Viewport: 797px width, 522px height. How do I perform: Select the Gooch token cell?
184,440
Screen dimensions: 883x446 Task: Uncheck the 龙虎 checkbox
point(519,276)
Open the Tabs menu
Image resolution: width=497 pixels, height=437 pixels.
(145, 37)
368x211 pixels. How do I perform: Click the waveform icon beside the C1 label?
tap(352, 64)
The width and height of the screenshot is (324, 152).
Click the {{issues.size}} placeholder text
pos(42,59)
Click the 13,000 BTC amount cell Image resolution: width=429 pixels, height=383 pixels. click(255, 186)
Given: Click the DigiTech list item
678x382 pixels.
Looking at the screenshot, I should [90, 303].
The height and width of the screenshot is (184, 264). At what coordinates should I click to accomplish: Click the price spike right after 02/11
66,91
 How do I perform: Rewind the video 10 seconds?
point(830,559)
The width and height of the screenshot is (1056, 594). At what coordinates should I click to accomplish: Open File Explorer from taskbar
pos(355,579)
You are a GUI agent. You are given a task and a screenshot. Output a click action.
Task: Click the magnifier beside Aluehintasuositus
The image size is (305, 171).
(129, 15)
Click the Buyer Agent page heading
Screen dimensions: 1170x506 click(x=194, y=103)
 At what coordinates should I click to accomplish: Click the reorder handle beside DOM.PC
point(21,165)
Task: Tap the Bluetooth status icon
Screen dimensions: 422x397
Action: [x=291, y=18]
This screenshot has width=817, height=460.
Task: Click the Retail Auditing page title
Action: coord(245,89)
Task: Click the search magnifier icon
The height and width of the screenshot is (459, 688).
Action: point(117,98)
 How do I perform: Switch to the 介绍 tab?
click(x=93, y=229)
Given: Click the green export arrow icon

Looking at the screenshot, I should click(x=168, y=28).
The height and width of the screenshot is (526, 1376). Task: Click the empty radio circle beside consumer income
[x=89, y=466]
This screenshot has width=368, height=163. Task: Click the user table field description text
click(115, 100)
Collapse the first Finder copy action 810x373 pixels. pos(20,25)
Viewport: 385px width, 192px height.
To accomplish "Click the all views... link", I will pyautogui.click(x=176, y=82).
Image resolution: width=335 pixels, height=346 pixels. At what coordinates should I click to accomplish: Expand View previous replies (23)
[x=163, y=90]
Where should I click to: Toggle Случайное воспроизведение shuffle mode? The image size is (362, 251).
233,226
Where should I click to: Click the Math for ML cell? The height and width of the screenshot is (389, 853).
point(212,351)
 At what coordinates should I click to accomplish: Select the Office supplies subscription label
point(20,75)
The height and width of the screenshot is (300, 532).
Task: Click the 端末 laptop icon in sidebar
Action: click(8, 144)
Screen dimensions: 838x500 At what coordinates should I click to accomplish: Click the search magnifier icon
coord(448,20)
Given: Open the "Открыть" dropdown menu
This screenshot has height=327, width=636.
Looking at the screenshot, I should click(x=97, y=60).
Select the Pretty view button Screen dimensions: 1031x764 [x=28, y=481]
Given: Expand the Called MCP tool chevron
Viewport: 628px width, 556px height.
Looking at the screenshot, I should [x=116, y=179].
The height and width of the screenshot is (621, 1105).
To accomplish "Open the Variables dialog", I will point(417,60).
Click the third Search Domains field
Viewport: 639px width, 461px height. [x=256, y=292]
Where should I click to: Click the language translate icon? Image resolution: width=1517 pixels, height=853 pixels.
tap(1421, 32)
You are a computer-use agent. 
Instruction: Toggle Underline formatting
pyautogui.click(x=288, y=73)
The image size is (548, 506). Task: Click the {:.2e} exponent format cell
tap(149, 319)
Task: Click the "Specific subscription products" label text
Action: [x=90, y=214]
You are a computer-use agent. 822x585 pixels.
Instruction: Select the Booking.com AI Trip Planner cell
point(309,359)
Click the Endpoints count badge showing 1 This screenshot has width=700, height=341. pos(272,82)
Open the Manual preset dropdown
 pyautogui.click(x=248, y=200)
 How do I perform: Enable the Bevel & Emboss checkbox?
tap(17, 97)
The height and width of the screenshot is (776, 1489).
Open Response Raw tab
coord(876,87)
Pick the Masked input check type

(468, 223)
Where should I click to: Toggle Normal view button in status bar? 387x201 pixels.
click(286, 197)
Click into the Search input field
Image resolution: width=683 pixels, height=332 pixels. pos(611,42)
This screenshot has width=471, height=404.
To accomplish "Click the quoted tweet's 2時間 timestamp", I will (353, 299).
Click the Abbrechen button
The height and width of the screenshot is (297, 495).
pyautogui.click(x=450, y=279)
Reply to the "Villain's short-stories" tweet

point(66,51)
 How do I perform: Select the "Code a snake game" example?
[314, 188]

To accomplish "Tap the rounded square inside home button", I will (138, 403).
____________________
*Exercise*: Would you return each line of the material above, unchanged, from the first one through the line where "Click the 13,000" appears?

*Expected output*:
Viewport: 797px width, 522px height. How do I perform: Select the Gooch token cell?
184,440
Screen dimensions: 883x446 Task: Uncheck the 龙虎 checkbox
point(519,276)
Open the Tabs menu
Image resolution: width=497 pixels, height=437 pixels.
(145, 37)
368x211 pixels. How do I perform: Click the waveform icon beside the C1 label?
tap(352, 64)
The width and height of the screenshot is (324, 152).
Click the {{issues.size}} placeholder text
pos(42,59)
Click the 13,000 BTC amount cell Image resolution: width=429 pixels, height=383 pixels. click(255, 186)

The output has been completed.